Mark decides to enter the building. There’s a side door that’s not locked in any meaningful way.

It is quiet in the dark, abandoned hallway, the glass in the classroom doors giving away nothing of what may lie behind them. In the middle of the building, a wide stairwell has flights of stairs leading both up and down. There is a dim light coming from below.

Down in the basement, a narrow hallway leads to the left, and a door to the right with frosted glass is lit from within. Mark can read “B C U ARC AEOLOG MUS UM” in black letters on the glass. The door is ajar, and Mark slips in. The room is cluttered with random arrangements of glass and wood cases and shelves, full of dusty junk: earthenware pots, pieces of brick, rusty metal and the occasional semiprecious stone.

“This is what we came here for?” The voice is broad and skeptical.

“Zip it, Knuckles,” says another voice, gravelly and biting. There is an odd sound, rather like a machine gun on a silencer.

“It heh heh heh looks like like a rock. A rock!” the third voice is squeaky, fast and manic.

“This…this is an ancient relic. I-I swear! It’s the Hand of Sutek.” the fourth voice is a bit petulant and weak.

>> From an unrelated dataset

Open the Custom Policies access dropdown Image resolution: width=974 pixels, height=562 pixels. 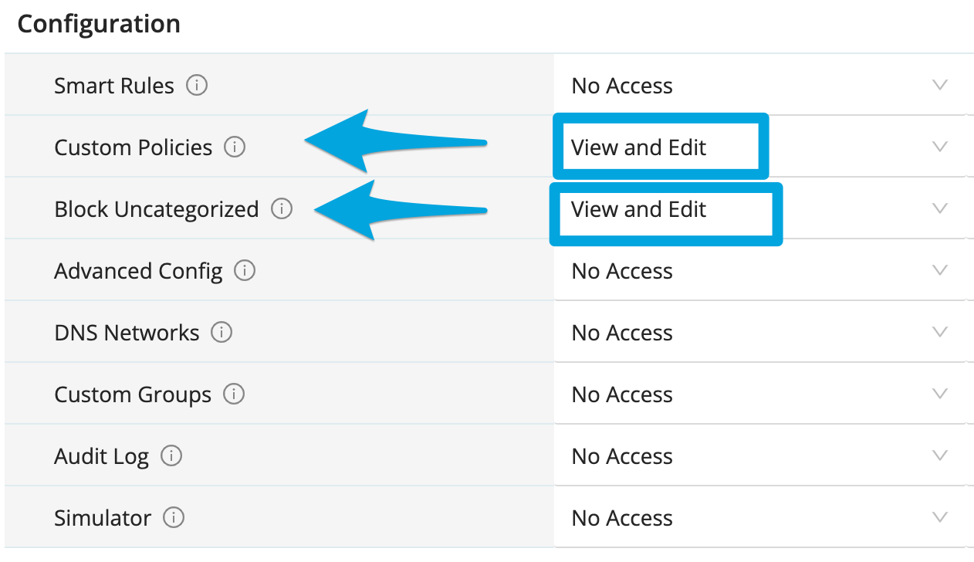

Through the maze of cases five men can be seen, in a clear area in the center of the room, wearing pieces of prison clothing with otherwise normal attire. One is large and broad, with good looks and hair, sporting brass knuckles on each hand and holding a flashlight. One is short and skinny, dirty and unkempt, carrying a large, 20’s style tommy gun. One has a scar across his face and a neat purple fedora, and is nervously handling a deck of cards, absently cutting and shuffling it one-handed (making that odd noise Mark heard earlier). One is nondescript to the point of invisibility. And the fifth is shortish, squatish, and balding with small round glasses, holding a piece of slate, very roughly the size and shape of a child’s hand. Mark recognizes him as the professor he sent to jail—Doctor Tennyson.

“How is that thing going to help me? I got a lot on the line here, and if I sprung you for no good reason then I guarantee—”

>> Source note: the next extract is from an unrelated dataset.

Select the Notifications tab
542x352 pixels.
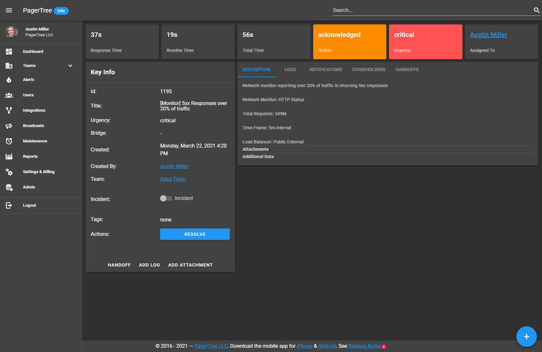pyautogui.click(x=326, y=69)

“No, no, Ace, this is it! This is what I promised you back in prison! It’s the key to—”

Doctor Tennyson stops suddenly, and freezes. Then he relaxes.

He seems to stare into the middle distance. “Well. If it isn’t Mr Maxwell, my old nemesis. I should have known someone of your impressive detective skills would track me down.” He seems to be relishing his role. “Well, the joke’s on you, this time. I have fr—”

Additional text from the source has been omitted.